Friday, January 17, 2014

Alfred the Grave

I am sure that you will all be delighted to read in the Torygraph that some interminable busybody has been poking around among the dead, and claims to have found the bones of king Alfred in a box in Winchester. It is a little late to return them to him, but I am sure he is grateful for the attention.

Most of you will be familiar with Alf, although very few will have attended his funeral. I wish they would leave him in peace, along with future corpses in North Hampshire, amongst whom I may well number sometime in the next 50 years.

The Torygraph reports that the bones may be those of Alf’s son, Edward the Elder. Alf showed great perspicacity in bestowing this sobriquet onto his son. Many of our modern royals resemble shrubs, in appearance, intelligence and, one would like to think, in their contribution to the welfare of us all. Ted’s daughter married an illegal immigrant, one Sitric Caech (Norwegian for Citrus Cake), and thus the purity of the genetic line was ensured.

Alfred is portrayed as a great hero among the British. I am sure Michael Gove has a photograph of him on his desk. He was not, however, a great liberal reformer, and somewhat cruelly named one of his sons Ethel Weird.

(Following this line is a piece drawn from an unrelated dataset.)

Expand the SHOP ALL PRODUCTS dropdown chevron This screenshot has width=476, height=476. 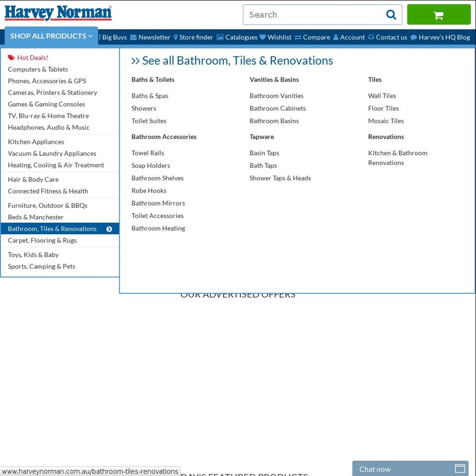click(90, 36)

When I get home, I shall have a rummage round in the loft to see if there is any trace of Vortigern, king of the Britons. 

Friday, January 03, 2014

Thank you. I am happy, and quite together, man.

This week, I did something that I have not done for a long time. But I don’t want to write about that, this is a family-friendly forum.

This week, I did something that I have not done for a long time. I bought a book and instead of putting it somewhere near the bottom of the pile of books awaiting my attention, I read it. The queue-jumping tome to which I allude is entitled “Shell Shocked”, and is the autobiography of Howard Kaylan. (Who he? Ed.)

One of my favourite songs of the 1960s was (and still is) “She’d Rather Be With Me”. I loved it the first time I heard it, and remember seeing the Turtles on Top of the Pops, in a film (that I cannot now find on the electric internet) that was full of joy and happiness. It is a really simple song, as most of the best pop music is. They had had an earlier hit in the UK – “Happy Together”, but “She Rather” did better in the UK, whereas “Happy Together” was their biggest hit in the USA.

Mark and Howard were first rate singers, and later appeared with Frank Zappa, and sang on lots of tracks by all sorts of rock bands. If you want to appreciate just how good Howard was, watch and listen to this, where the instrumental 
sound track has been stripped. (Go on, watch it)

I went with some friends to see them with the Mothers of Invention in Liverpool in 1970. I can recall little of it, I suspect I may have been an unwitting victim, and inhaled the smoke from narcotic substances that may have been in use among certain less respectable members of the audience. Howard remembers my being there, because he was kind enough to reply to a message I sent him some time ago, and when I mentioned that I was the one with long hair and under the influence of drugs he confessed to having had a clear recollection of that.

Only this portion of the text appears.